● **DATASET EXTRACT**:
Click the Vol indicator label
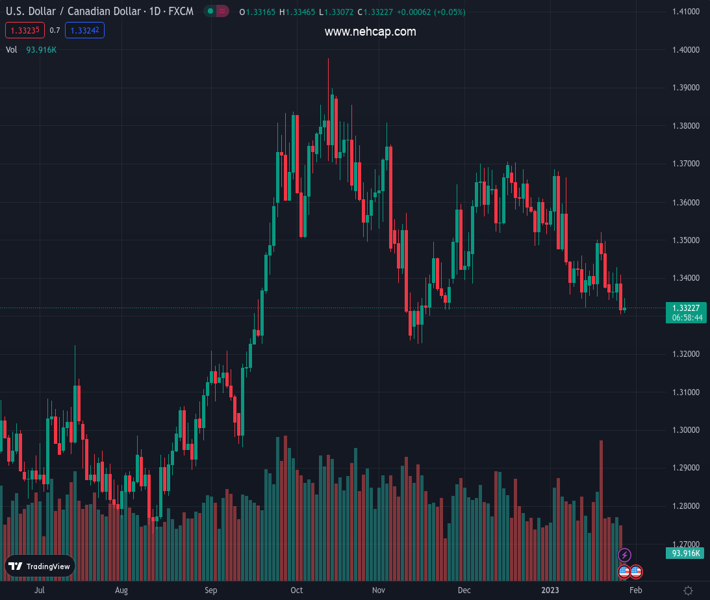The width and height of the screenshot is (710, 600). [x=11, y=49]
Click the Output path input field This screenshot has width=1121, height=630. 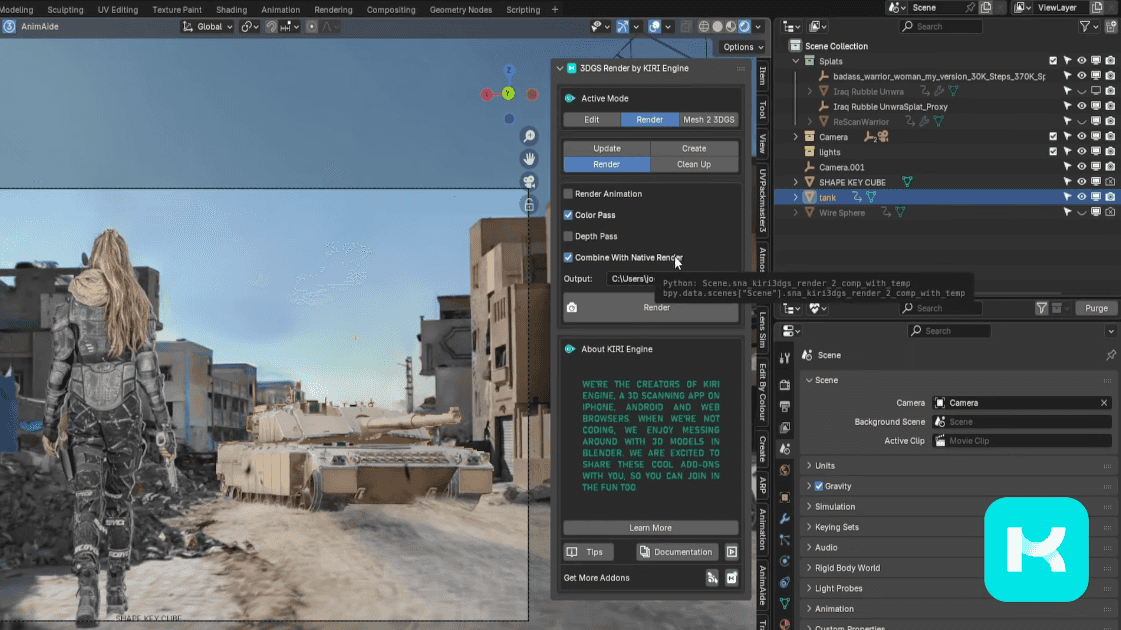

---

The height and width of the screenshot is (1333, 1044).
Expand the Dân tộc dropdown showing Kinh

● **WORK INSTRUCTIONS**: Please output, exactly as written, the lines above from the one holding "Click the Vol indicator label" through the one holding "Click the Output", both included, with the pictures omitted.

● **WRITTEN SOLUTION**:
Click the Vol indicator label
The width and height of the screenshot is (710, 600). [x=11, y=49]
Click the Output path input field This screenshot has width=1121, height=630. 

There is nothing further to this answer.